Martin oyó, mientras intentaba contenerlos, el golpeteo nervioso del bastón nocturno de un policía en la acera. Aunque era delgado había paleado heno y tendido cable telefónico. Golpeó al vigilante, juiciosamente, al lado de la oreja derecha, sujetó la muñeca de Angus y le sacó de allí a rastras. Subieron corriendo por una calleja, cruzaron un patio. Llegaron a una avenida y vieron brillar y traquetear un tranvía nocturno doblando la esquina; corrieron a su lado, saltaron a la escalerilla y estuvieron seguros.
Angus se quedó parado en la plataforma trasera, sollozando. «¡Dios mío, ojalá le hubiese matado! ¡Me puso sus sucias manos encima! ¡Martin! No me dejes bajar del tranvía. Creí que había superado esto. Una vez, cuando era un crío, intenté matar a un tipo… ¡Dios Santo, ojalá le hubiese cortado el cuello a ese cerdo asqueroso!».

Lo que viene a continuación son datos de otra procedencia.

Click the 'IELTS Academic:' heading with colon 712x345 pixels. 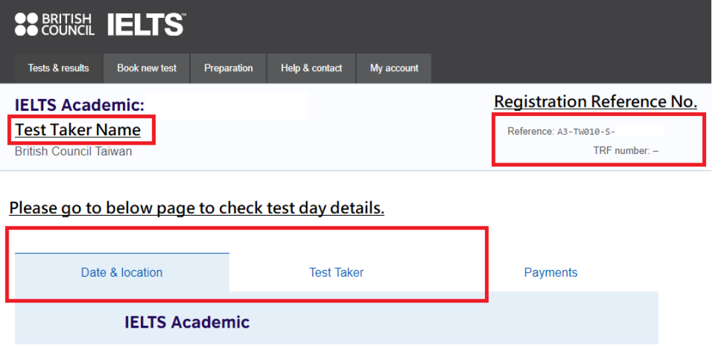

Mientras el tranvía penetraba en el centro de la ciudad, Martin le instó: «Hay un restaurante que está abierto toda la noche en la avenida Oberlin donde podemos conseguir algo de bebida. Vamos. Te calmará».
Angus estaba temblando y caminaba con dificultad… Angus el puntilloso. Martin le condujo al comedor donde, entre botellas de salsa de tomate, tomaron áspero whisky en tazas de café que parecían de granito. Angus, con la cabeza apoyada en un brazo, lloraba, sin que le importase que le miraran, hasta que la bebida le embotó y Martin le acompañó a casa. Luego para él, en su habitación amueblada, con Cliff roncando, aquella noche se convirtió en algo increíble y nada más increíble que Angus Duer. «Bueno, ahora será un buen amigo mío, para siempre. ¡Estupendo!».
A la mañana siguiente, en el vestíbulo del edificio de anatomía, vio a Angus y se acercó rápidamente a él. Angus le dijo con aspereza: «Anoche estabas muy borracho, Arrowsmith. Si no puedes manejar mejor el alcohol, es mejor que lo dejes del todo».
Y siguió su camino, juicioso y sereno.